### Prompt:
The required output is the lines below from the line containing "Сертификаты (556, 2014)" to the line containing "Software Kasir Toko Susu (94, 1398)", inclusive, retyped exactly. No other lines belong in it.

Collected data
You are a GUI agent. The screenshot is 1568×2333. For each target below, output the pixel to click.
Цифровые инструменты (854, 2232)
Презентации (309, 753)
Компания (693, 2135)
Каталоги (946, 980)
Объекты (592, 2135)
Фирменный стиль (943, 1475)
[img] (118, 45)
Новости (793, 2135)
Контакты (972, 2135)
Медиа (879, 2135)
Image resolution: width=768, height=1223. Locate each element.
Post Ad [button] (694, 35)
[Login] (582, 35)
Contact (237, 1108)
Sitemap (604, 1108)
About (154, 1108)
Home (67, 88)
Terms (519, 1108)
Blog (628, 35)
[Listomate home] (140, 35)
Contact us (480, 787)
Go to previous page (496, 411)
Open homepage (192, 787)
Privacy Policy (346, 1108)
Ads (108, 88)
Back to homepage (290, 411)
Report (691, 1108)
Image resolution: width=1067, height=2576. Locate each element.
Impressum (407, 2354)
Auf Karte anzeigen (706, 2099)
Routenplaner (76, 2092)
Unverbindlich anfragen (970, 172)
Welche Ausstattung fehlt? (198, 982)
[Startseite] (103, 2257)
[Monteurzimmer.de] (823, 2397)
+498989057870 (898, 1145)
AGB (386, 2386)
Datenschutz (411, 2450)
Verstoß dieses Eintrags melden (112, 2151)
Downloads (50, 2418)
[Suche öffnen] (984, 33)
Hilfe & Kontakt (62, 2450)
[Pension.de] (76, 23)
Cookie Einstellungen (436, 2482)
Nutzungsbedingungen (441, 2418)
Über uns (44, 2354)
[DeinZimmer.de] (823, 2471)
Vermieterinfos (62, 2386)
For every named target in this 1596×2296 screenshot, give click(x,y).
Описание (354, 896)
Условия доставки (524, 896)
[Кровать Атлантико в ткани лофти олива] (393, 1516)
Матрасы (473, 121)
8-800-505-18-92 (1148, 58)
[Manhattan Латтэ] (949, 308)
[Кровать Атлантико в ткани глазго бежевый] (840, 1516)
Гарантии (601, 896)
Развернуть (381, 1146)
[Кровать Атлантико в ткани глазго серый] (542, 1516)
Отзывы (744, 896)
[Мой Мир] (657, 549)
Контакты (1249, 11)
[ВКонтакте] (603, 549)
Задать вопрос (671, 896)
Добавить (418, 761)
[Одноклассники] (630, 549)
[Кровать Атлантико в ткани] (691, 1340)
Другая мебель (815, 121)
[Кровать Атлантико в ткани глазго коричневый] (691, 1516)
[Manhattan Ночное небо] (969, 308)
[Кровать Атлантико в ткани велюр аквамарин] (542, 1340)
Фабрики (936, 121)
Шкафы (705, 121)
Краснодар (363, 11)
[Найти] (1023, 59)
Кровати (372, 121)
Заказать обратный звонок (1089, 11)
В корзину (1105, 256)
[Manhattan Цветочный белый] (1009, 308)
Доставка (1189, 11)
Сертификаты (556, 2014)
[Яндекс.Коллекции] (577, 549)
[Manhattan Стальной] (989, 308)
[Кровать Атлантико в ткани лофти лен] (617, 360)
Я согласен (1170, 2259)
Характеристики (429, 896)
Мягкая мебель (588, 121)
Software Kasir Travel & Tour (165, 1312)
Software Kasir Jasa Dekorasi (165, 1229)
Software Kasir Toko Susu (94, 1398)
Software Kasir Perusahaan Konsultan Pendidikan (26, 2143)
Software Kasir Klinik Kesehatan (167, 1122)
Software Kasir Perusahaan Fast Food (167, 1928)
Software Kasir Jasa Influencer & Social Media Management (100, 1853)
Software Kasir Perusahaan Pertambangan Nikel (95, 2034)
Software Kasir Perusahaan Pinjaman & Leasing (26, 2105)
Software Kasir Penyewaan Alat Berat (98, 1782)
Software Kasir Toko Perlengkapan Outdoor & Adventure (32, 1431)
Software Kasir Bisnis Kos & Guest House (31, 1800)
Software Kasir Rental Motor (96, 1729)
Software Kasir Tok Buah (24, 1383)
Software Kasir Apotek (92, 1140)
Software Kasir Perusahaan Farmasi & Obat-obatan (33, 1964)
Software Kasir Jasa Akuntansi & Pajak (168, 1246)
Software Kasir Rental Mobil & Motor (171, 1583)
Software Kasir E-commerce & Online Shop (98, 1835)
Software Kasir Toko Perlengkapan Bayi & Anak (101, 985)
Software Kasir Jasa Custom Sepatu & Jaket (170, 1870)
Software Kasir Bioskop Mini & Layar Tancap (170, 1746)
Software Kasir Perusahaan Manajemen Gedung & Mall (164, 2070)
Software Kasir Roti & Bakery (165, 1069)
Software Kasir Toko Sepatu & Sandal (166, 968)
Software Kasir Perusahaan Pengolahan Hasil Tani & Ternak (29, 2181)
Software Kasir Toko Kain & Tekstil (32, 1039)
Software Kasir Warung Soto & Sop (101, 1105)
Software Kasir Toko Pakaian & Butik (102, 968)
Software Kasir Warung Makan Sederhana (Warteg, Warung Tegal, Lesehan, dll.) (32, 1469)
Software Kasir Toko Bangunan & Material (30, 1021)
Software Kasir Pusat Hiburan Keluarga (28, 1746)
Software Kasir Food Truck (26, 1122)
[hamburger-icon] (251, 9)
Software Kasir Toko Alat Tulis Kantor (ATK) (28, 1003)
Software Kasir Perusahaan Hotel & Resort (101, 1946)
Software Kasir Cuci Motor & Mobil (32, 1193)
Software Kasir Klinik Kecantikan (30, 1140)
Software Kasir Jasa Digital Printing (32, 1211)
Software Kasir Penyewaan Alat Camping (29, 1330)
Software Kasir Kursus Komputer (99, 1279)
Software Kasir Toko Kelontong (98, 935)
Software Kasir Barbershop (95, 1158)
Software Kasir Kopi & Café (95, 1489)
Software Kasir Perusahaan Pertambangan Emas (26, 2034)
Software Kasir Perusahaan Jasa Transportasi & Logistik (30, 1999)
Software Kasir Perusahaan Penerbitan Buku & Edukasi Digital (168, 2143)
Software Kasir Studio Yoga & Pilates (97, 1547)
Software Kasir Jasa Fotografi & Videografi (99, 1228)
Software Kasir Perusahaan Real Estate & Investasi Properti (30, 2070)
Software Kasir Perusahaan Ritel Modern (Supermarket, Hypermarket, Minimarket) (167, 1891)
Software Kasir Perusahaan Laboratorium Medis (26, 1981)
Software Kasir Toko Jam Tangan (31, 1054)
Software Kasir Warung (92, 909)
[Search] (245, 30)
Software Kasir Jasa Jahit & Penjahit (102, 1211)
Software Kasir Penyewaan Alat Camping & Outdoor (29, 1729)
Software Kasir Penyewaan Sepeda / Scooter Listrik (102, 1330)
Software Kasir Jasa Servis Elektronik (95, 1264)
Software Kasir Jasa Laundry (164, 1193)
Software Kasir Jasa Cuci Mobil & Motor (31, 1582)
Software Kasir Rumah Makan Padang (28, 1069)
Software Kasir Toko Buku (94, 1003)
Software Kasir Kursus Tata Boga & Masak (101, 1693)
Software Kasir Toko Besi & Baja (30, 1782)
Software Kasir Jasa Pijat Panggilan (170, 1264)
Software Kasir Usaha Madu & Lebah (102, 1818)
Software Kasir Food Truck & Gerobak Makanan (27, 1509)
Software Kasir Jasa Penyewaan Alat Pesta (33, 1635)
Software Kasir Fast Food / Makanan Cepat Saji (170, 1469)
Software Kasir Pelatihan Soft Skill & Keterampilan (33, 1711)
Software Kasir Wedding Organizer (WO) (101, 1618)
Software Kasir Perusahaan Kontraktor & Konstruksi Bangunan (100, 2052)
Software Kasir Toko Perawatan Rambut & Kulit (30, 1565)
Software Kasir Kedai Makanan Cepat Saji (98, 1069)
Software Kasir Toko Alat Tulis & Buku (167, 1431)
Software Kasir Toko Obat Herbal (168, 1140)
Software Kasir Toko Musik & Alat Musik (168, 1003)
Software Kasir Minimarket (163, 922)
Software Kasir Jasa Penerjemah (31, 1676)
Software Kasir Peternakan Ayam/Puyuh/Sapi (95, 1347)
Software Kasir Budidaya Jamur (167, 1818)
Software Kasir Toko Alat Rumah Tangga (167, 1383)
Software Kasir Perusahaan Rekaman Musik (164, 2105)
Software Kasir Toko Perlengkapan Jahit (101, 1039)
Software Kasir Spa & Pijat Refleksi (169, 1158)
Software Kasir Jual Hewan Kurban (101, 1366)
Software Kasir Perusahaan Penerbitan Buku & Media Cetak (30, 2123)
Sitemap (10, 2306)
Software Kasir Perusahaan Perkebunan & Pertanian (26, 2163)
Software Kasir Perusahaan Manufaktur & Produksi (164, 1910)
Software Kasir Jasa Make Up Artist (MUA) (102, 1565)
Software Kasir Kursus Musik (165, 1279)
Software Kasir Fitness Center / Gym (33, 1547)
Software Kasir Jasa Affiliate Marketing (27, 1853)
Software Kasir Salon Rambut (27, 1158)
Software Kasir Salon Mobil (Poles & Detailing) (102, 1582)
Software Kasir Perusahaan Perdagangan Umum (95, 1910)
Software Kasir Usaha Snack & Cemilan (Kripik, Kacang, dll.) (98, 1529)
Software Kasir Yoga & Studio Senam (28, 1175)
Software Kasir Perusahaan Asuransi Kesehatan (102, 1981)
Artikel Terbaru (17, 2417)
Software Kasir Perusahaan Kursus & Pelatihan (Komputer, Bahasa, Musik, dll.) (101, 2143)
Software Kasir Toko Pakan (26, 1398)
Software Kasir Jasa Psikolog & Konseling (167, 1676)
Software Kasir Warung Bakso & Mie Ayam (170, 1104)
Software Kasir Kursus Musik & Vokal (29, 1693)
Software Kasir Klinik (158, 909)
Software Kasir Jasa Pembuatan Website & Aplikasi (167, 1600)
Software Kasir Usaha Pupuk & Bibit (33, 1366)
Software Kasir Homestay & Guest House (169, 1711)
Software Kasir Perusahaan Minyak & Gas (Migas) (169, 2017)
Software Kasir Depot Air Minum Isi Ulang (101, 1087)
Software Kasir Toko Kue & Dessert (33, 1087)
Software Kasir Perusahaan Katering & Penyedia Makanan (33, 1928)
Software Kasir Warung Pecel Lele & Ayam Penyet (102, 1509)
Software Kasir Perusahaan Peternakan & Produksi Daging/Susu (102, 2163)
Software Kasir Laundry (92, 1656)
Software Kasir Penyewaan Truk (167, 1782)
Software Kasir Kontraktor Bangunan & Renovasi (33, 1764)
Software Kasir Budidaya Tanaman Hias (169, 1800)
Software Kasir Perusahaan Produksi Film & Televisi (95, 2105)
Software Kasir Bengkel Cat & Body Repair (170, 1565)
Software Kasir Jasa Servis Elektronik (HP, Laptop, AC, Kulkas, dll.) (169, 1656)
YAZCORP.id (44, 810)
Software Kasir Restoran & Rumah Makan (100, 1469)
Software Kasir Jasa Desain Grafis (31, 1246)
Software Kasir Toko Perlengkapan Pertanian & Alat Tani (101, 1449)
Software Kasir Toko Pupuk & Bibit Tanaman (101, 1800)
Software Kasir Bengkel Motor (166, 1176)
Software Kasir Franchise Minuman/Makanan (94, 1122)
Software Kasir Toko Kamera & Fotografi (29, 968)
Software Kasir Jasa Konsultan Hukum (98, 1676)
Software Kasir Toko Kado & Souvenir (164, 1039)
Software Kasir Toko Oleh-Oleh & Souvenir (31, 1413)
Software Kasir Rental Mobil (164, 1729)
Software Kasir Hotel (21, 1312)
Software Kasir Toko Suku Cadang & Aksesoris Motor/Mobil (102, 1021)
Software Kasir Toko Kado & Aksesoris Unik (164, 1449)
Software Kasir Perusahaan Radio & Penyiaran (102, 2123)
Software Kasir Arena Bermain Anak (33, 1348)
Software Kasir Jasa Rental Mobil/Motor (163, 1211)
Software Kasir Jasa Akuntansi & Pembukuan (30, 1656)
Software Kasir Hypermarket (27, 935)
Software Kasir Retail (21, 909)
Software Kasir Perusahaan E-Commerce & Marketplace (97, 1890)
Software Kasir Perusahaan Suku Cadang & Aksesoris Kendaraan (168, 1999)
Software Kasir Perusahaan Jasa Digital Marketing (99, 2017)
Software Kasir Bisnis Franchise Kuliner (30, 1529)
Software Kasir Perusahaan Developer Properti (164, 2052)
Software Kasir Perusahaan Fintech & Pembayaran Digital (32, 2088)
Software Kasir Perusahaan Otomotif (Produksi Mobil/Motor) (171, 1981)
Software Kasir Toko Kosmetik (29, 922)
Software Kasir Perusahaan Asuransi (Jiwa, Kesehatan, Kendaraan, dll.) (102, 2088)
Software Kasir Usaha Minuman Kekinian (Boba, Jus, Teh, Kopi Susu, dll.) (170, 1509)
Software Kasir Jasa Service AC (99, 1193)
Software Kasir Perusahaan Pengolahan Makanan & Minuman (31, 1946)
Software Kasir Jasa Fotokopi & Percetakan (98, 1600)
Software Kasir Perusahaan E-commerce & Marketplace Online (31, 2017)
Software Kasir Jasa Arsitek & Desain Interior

### Exercise solution:
Сертификаты (556, 2014)
[Яндекс.Коллекции] (577, 549)
[Manhattan Стальной] (989, 308)
[Кровать Атлантико в ткани лофти лен] (617, 360)
Я согласен (1170, 2259)
Характеристики (429, 896)
Мягкая мебель (588, 121)
Software Kasir Travel & Tour (165, 1312)
Software Kasir Jasa Dekorasi (165, 1229)
Software Kasir Toko Susu (94, 1398)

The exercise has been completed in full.